From this skull-rock strange golden roots throw
Ikons and incidents; the man in the mask
Manipulates. I am the fool that falls
And never learns to wait and watch,
Icarus eternally damned, the dupe of time . . .
He suggested we look over the rest of the house.
A door led into a bare, ugly hall. There was a dining room, which he said he never used, on the north side of the house, and another room which resembled nothing so much as a secondhand-book shop; a chaos of books — shelves of books, stacks of books, piles of magazines and newspapers, and one large and evidently newly arrived parcel that lay unopened on a desk by the window.
He turned to me with a pair of calipers in his hand.
"I am interested in anthropology. May I measure your skull?" He took my permission for granted, and I bent my head. As he gently pinched my head, he said, "You like books?"
He seemed to have forgotten, but perhaps he hadn't, that I had read English at Oxford.
"Of course."
"What do you read?" He wrote down my measurements in a little notebook.
"Oh . . . novels mainly. Poetry. And criticism."
"I have not a single novel here."
"N
o?"
"The novel is no longer an art form."
I grinned.
"Why do you smile?"
"It was a sort of joke when I was at Oxford. If you didn't know what to say at a party, you used to ask a question like that."
"Like what?"
"'Do you think the novel is exhausted as an art form?' No serious answer was expected."
"I see. It was not serious."
"Not at all." I looked at the notebook. "Are my measurements interesting?"

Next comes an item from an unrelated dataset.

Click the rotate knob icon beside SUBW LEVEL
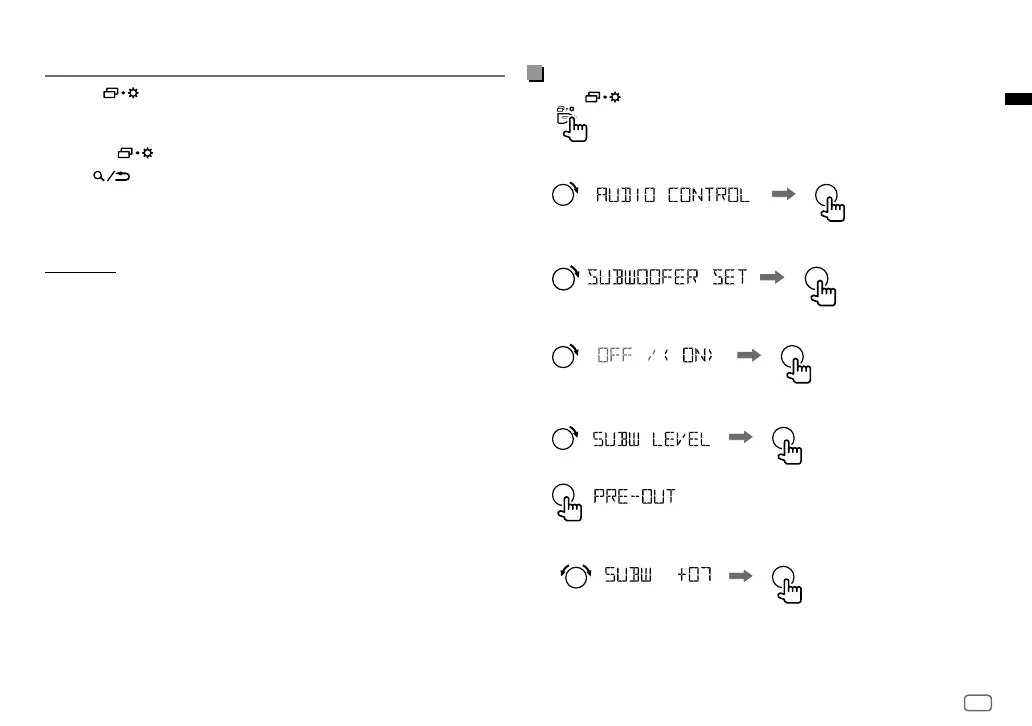 click(x=565, y=438)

"No." He dismissed that. "Well — I am serious. The novel is dead. As dead as alchemy." He cut out with his hands, with the calipers, dismissing that as well. "I realized that one day before the war. Do you know what I did? I burnt every novel I possessed. Dickens. Cervantes. Dostoievsky. Flaubert. All the great and all the small. I even burnt something I wrote myself when I was too young to know better. I burnt them out there. It took me all day. The sky took their smoke, the earth their ashes. It was a fumigation. I have been happier and healthier ever since." I remembered my own small destroying and thought, grand gestures are splendid — if you can afford them. He picked up a book and slapped the dust off it. "Why should I struggle through hundreds of pages of fabrication to reach half a dozen very little truths?"
"For fun?"
"Fun!" He pounced on the word. "Words are for truth. For facts. Not fiction."
"I see."
"For this." A life of Franklin Roosevelt. "This." A French paperback on astrophysics. "This. Look at this." It was an old pamphlet — An Alarme for Sinners, Containing the Last Words of the Murderer Robert Foulkes, 1679. "There, take that and read it over the weekend. See if it is not more real than all the historical novels you have ever read."
* * *
His bedroom extended almost the seaward width of the house, like the music room below. At one end was a bed — a double bed, I noticed — and a huge wardrobe; at the other, a closed door led through into what must have been a very small room, a dressing room perhaps. Near that door stood a strange-looking table, the top of which he lifted. It was (I had to be told) a clavichord. The center of the room was fitted out as a kind of sitting room and study. There was another tiled stove, and a desk littered with the papers he must have been working on, and two armchairs upholstered in pale brown to match a chaise longue. In one corner there was a triangular cabinet full of pale blue and green Isnik ware. Flooded with evening light, it was altogether a more homely room than the one downstairs, and by contrast pleasantly free of books.